What's your best yo momma joke?
I heard one the other day and it inspired me to ask. The joke was...
"Yo momma is so fat Dora cant even explore her"
Ask Your Question today
I heard one the other day and it inspired me to ask. The joke was...
"Yo momma is so fat Dora cant even explore her"
Yo momma so fat, her blood type is Ragù.
Yo momma so fat, she uses a mattress for a maxi pad.
Yo momma so fat, she uses a VCR for a beeper.
Yo momma so fat, she jumped up in the air and got stuck.
Lol I've never heard those ones before. The mattress one is hilarious but wronchy!
Yo mama so fat, she looks at the restaurant menu and tells the waiter "OK".
Yo mama so fat, she told Santa to put some meat on his bones.
Yo mama so fat, the plane couldn't take off until they kicked her off.
Yo mama so fat, that her shirt can be used as a fumigation tent for the White House.
Yo mama so fat, that she can only sleep in the basement cause it's the only floor she where she can't fall through the floor.
Yo momma is yo momma.
If I was yo momma, I'd be more ashamed of the fact that I birthed and raised you more than any weight or ugliness!
Yo momma is so fat and stupid she thought the number on the weight scale was her phone number!
Yo momma was so fat, she got arrested for carrying 10 pounds of crack.
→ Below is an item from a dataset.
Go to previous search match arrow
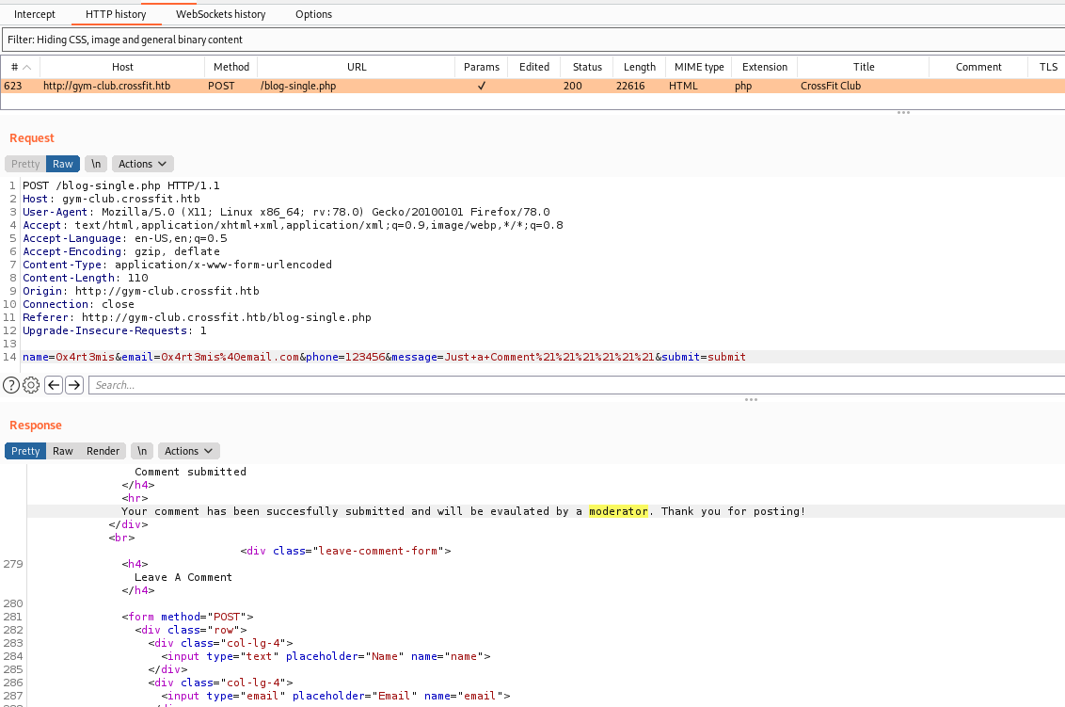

Yo momma is so ugly, she scared the yeti away.
Yo mamma so fat she has her own gravitational orbit
Yo mamma's so fat there's smaller fat people orbiting around her.
Yo mamma's so poor ducks throw bed at her.
Yo mamma's so old she farts dust.
Yo mamma's so stupid she sold her car for petrol money.
Yo mamma was the last train to Clarksville. And I was the last one to board.